*Consignes*.
1. Pour chacune des affirmations suivantes sur le texte consacré au cardsharing, indiquez par oui ou par non si elle concorde avec lui, et citez à l'identique les mots du texte qui tranchent. (a) Le site cccamplus.fr affiche un message annonçant sa fermeture par décision juridique. (b) Dans le Code des États-Unis, ce délit porte le nom de « délit de captation illicite ». (c) L'article 79-1 prévoit une peine de trois ans d'emprisonnement.
2. Dressez la liste complète des actes que punit l'article 79-1 cité dans le texte sur le cardsharing.
3. Poursuivez le texte sur le cardsharing après sa dernière phrase.

*Texte fourni*.
-.-.-

Des arrestations sont également rapportées sur le continent africain[51].
Saisies de sites Internet
Le site américain d’information satscams.com, énumère également un nombre très important de sites web saisis aux États-Unis en raison des « infractions légales » qu’ils constituaient. Ceux-ci comptent les sites de vente en ligne d’abonnement de cardsharing (IKS)[52].
En France également, certains sites Internet de vente en ligne d’abonnements de card sharing semblent faire l’objet d’actions coercitives. Le site cccamplus.fr affiche par exemple un message explicite : « Site fermé par décision juridique pour violation de droits d'auteur et diffusion frauduleuse de droits d'exploitants au titre de l'article 79 de la loi no 86-1067 du 30 septembre 1986 ».
Fondements légaux
En France comme dans d’autres pays, le cardsharing est considéré comme un délit pénal.
Dans le Code des États-Unis, ce délit est nommé « Signal theft ». Il est sanctionné par plusieurs articles du Code des États-Unis:
- le « Communication Act » de 1934, 47 U.S.C, § 605(a) et (e)(4) ;
- l’« Electronic Communication Privacy Act », 18 U.S.C §2511(a) ;
- le « Digital Millennium Copyright Act (DMCA) », 17. U.S.C. §1201(a)(2) et (b)(1).
Il s’agit en France du « délit de captation illicite » établi et sanctionné par les articles 79-1 et suivants de la loi N° 86-1067 du 30 septembre 1986 relative à la liberté de communication (Loi Léotard)[53]. Celle-ci sanctionne les organisateurs des réseaux de cardsharing, ceux qui en font publicité et ceux qui les utilisent :
- Article 79-1 : « Sont punies de deux ans d'emprisonnement et de 30 000 euros d'amende la fabrication, l'importation en vue de la vente ou de la location, l'offre à la vente, la détention en vue de la vente, la vente ou l'installation d'un équipement, matériel, dispositif ou instrument conçu, en tout ou partie, pour capter frauduleusement des programmes télédiffusés, lorsque ces programmes sont réservés à un public déterminé qui y accède moyennant une rémunération versée à l'exploitant du service. »

-.-.-

*Données fournies*.
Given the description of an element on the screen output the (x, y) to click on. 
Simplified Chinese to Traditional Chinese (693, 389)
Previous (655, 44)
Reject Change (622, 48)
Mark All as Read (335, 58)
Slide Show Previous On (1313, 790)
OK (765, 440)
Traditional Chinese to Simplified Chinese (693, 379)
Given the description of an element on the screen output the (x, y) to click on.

-.-.-

*Réponses*.
1.
(a) Oui : « Site fermé par décision juridique pour violation de droits d'auteur »
(b) Non : « Dans le Code des États-Unis, ce délit est nommé « Signal theft ». »
(c) Non : « Sont punies de deux ans d'emprisonnement et de 30 000 euros d'amende »

2.
- la fabrication
- l'importation en vue de la vente ou de la location
- l'offre à la vente
- la détention en vue de la vente
- la vente
- l'installation

3.
- Article 79-2 : « Est puni d'un an d'emprisonnement et de 15 000 euros d'amende le fait de commander, de concevoir, d'organiser ou de diffuser une publicité faisant, directement ou indirectement, la promotion d'un équipement, matériel, dispositif ou instrument mentionné à l'article 79-1. »
- Article 79-3 : « Est punie de 7 500 euros d'amende l'acquisition ou la détention, en vue de son utilisation, d'un équipement, matériel, dispositif ou instrument mentionné à l'article 79-1 ».
Voir aussi
Articles connexes
- Cline
- Dreambox
- Digital Video Broadcasting
- Card server (en)
- Carte à puce
Notes et références
- (en) Cet article est partiellement ou en totalité issu de l’article de Wikipédia en anglais intitulé « Card sharing » (voir la liste des auteurs).
- http://www.eurasip.org/Proceedings/Ext/IST05/papers/60.pdf
- « cccam | Cardsharing facile », sur cardsharing-facile.com (consulté le )
- « Tutoriels - DZSat », sur www.dzsat.org (consulté le )
- Site web d'Irdeto.
- Site wen de NDS.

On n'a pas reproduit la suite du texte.